Microsoft and Nvidia team up to train one of the world’s largest language models

Microsoft and Nvidia today announced that they trained what they claim is the largest and most capable AI-powered language model to date: Megatron-Turing Natural Language Generation (MT-NLP). The successor to the companies’ Turing NLG 17B and Megatron-LM models, MT-NLP contains 530 billion parameters and achieves “unmatched” accuracy in a broad set of natural language tasks, Microsoft and Nvidia say — including reading comprehension, commonsense reasoning, and natural language inferences.

“The quality and results that we have obtained today are a big step forward in the journey towards unlocking the full promise of AI in natural language. The innovations of DeepSpeed and Megatron-LM will benefit existing and future AI model development and make large AI models cheaper and faster to train,” Nvidia’s senior director of product management and marketing for accelerated computing, Paresh Kharya, and group program manager for the Microsoft Turing team, Ali Alvi wrote in a blog post. “We look forward to how MT-NLG will shape tomorrow’s products and motivate the community to push the boundaries of natural language processing (NLP) even further. The journey is long and far from complete, but we are excited by what is possible and what lies ahead.”

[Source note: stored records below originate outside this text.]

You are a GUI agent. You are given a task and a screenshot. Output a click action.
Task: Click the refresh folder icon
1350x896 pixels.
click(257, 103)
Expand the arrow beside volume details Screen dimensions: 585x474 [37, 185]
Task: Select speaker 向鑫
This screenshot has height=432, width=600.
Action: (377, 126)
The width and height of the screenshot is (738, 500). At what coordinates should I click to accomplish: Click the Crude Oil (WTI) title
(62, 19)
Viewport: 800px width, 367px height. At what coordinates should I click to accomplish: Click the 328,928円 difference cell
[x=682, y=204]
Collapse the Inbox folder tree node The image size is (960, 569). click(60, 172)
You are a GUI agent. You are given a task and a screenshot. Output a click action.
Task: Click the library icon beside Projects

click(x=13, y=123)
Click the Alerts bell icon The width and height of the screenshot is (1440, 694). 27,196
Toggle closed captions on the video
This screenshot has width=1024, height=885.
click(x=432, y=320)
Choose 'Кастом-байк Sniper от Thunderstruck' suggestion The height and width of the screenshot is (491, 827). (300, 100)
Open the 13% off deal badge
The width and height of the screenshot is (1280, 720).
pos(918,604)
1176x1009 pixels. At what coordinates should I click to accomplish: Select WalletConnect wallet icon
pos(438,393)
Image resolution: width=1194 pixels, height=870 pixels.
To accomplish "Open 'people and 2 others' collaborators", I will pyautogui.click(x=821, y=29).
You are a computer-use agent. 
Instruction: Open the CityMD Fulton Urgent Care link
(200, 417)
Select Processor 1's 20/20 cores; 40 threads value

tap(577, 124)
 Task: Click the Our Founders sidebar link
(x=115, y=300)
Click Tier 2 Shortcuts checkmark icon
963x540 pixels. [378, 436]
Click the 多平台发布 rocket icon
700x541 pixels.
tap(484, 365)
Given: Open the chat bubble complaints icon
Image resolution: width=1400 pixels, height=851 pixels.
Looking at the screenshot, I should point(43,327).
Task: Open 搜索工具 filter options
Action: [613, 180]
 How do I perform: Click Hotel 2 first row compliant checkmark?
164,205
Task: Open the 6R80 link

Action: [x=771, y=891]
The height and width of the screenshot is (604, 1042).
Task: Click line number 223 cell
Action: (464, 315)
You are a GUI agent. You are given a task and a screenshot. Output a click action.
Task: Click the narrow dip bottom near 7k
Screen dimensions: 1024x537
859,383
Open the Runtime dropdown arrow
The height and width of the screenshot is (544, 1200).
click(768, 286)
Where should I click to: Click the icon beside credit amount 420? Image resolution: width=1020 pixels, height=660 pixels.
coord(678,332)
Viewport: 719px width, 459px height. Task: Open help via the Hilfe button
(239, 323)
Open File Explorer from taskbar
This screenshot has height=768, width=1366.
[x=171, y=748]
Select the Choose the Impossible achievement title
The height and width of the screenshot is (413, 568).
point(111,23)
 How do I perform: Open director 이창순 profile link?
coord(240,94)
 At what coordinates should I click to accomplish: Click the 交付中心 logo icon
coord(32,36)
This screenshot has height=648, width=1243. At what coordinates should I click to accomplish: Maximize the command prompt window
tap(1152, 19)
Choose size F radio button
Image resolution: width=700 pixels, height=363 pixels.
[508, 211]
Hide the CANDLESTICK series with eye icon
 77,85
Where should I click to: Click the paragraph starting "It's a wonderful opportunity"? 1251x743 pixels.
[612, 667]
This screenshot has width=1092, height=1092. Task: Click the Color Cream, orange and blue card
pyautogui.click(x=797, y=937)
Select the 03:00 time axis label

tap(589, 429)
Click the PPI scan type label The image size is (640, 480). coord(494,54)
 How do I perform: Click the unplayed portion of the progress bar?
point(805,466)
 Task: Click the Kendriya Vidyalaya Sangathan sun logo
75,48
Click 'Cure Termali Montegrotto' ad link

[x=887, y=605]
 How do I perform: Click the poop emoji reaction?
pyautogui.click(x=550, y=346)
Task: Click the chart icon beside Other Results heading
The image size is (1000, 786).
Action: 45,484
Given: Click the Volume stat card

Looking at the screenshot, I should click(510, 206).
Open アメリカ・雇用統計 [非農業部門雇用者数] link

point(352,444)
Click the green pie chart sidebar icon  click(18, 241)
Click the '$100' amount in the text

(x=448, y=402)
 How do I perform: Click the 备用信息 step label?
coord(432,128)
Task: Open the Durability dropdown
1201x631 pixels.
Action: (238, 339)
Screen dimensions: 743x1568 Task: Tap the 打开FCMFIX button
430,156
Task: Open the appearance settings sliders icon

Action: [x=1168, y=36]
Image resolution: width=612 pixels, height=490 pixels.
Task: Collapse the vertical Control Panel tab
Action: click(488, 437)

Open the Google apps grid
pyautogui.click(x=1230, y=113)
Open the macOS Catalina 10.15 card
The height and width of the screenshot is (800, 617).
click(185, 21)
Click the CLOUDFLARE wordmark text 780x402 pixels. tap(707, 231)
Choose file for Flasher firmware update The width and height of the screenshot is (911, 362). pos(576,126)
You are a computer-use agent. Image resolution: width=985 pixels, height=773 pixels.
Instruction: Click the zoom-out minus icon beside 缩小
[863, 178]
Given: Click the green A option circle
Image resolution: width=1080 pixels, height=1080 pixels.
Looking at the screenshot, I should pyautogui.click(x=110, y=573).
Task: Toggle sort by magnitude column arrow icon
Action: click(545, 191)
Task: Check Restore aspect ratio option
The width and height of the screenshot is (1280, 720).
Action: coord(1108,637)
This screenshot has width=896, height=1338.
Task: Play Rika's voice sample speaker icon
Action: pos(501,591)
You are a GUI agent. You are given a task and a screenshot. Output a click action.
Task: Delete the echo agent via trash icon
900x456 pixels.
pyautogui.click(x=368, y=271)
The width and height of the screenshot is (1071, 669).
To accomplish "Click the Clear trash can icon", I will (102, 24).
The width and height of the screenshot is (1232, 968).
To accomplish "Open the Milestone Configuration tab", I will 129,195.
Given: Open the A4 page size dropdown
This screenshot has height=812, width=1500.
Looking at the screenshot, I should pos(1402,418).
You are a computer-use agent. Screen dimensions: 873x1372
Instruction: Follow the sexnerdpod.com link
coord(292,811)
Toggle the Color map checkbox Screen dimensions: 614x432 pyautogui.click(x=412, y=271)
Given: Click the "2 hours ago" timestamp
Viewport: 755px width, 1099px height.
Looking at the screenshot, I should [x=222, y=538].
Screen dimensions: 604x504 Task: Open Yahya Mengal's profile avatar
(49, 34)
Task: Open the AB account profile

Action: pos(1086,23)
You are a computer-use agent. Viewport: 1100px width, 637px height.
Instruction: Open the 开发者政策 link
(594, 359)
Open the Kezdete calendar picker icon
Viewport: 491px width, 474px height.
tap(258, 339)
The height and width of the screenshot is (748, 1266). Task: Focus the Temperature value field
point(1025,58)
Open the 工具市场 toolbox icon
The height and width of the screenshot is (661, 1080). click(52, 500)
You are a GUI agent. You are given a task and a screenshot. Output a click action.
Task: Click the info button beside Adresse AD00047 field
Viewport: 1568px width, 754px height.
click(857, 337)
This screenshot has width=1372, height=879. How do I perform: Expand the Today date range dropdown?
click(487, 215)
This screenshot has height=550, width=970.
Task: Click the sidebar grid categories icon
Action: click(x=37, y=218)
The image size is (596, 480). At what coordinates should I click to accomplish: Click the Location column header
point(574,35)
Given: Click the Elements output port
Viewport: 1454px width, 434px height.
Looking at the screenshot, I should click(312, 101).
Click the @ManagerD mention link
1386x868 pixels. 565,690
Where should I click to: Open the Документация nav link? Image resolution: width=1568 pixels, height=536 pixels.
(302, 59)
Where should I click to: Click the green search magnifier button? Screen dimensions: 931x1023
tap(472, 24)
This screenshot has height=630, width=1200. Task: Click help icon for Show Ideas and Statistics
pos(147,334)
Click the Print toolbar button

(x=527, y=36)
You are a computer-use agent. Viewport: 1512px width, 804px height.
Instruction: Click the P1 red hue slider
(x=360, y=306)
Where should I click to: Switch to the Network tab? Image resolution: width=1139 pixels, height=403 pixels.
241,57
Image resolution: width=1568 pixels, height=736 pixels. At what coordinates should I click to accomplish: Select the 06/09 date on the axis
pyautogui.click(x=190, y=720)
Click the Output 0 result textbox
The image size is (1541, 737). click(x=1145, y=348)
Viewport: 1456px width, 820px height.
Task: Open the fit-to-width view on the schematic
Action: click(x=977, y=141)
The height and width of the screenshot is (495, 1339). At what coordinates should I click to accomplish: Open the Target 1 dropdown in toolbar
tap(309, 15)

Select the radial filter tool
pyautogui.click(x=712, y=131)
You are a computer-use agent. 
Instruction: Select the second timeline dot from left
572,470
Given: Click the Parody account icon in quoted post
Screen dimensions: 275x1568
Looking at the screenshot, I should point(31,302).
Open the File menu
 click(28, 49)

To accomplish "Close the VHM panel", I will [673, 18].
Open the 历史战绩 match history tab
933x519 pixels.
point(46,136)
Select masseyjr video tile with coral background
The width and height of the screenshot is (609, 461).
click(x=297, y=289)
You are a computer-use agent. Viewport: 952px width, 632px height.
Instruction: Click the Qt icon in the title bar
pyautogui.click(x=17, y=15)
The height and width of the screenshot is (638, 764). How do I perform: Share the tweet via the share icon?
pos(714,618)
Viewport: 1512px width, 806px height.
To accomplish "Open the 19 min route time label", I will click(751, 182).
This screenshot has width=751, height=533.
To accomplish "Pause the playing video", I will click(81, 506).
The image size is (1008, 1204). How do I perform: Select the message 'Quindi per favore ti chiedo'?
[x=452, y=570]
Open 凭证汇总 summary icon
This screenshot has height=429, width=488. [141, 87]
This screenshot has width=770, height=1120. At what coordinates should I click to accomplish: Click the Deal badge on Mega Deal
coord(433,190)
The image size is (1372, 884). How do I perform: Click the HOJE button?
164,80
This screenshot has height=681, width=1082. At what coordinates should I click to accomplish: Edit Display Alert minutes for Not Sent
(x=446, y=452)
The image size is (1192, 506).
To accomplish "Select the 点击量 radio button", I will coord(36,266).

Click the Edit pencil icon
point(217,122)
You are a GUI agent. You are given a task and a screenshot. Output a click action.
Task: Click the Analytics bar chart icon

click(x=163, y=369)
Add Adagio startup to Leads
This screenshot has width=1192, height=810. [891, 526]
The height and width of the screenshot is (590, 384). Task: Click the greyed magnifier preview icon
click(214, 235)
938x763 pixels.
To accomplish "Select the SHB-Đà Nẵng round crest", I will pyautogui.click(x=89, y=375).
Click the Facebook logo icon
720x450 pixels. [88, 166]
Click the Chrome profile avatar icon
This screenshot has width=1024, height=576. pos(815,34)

Training massive language models

In machine learning, parameters are the part of the model that’s learned from historical training data. Generally speaking, in the language domain, the correlation between the number of parameters and sophistication has held up remarkably well. Language models with large numbers of parameters, more data, and more training time have been shown to acquire a richer, more nuanced understanding of language, for example gaining the ability to summarize books and even complete programming code.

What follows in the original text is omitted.